Required action: From the line that holds "Task: Click the red seal inside the QR code" to the last line of the data, copy everything exactly; leave out all the rest.

Provided information:
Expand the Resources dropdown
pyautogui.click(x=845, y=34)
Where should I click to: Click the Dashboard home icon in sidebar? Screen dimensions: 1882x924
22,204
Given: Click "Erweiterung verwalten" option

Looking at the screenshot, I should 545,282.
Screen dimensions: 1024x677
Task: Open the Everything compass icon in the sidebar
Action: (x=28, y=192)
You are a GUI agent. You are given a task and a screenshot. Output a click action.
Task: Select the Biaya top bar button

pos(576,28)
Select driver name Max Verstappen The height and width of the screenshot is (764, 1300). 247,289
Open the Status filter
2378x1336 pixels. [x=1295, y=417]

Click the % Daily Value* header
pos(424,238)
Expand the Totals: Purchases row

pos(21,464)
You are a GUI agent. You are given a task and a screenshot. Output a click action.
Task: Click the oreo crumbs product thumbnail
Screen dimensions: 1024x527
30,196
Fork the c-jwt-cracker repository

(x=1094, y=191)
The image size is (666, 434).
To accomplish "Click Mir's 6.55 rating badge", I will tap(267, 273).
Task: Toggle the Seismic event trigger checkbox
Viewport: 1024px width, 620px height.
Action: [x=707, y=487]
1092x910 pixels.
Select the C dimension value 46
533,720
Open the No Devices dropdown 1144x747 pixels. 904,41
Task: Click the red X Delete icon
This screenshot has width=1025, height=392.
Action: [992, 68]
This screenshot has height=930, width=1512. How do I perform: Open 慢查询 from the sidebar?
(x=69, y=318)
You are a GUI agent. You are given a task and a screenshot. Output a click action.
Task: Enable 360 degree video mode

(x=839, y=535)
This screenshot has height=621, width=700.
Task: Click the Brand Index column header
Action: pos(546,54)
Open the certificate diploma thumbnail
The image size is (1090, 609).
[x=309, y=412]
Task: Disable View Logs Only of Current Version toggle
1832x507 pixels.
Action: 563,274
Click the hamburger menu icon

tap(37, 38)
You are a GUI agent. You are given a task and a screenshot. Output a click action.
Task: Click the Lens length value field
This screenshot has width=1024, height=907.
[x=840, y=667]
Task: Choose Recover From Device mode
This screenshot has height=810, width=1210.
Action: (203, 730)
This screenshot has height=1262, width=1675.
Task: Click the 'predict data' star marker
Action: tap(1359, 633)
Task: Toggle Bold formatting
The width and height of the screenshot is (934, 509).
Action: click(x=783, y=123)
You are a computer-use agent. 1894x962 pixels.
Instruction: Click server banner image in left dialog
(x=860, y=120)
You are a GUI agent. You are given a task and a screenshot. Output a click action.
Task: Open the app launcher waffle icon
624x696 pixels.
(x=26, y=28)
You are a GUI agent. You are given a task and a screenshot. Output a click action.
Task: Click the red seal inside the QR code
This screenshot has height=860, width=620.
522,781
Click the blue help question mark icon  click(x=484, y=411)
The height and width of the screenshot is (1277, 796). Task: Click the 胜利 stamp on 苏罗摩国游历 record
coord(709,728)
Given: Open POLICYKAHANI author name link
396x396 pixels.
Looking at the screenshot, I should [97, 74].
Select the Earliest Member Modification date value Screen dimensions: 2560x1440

Written answer:
Task: Click the red seal inside the QR code
This screenshot has height=860, width=620.
522,781
Click the blue help question mark icon  click(x=484, y=411)
The height and width of the screenshot is (1277, 796). Task: Click the 胜利 stamp on 苏罗摩国游历 record
coord(709,728)
Given: Open POLICYKAHANI author name link
396x396 pixels.
Looking at the screenshot, I should [97, 74].
Select the Earliest Member Modification date value Screen dimensions: 2560x1440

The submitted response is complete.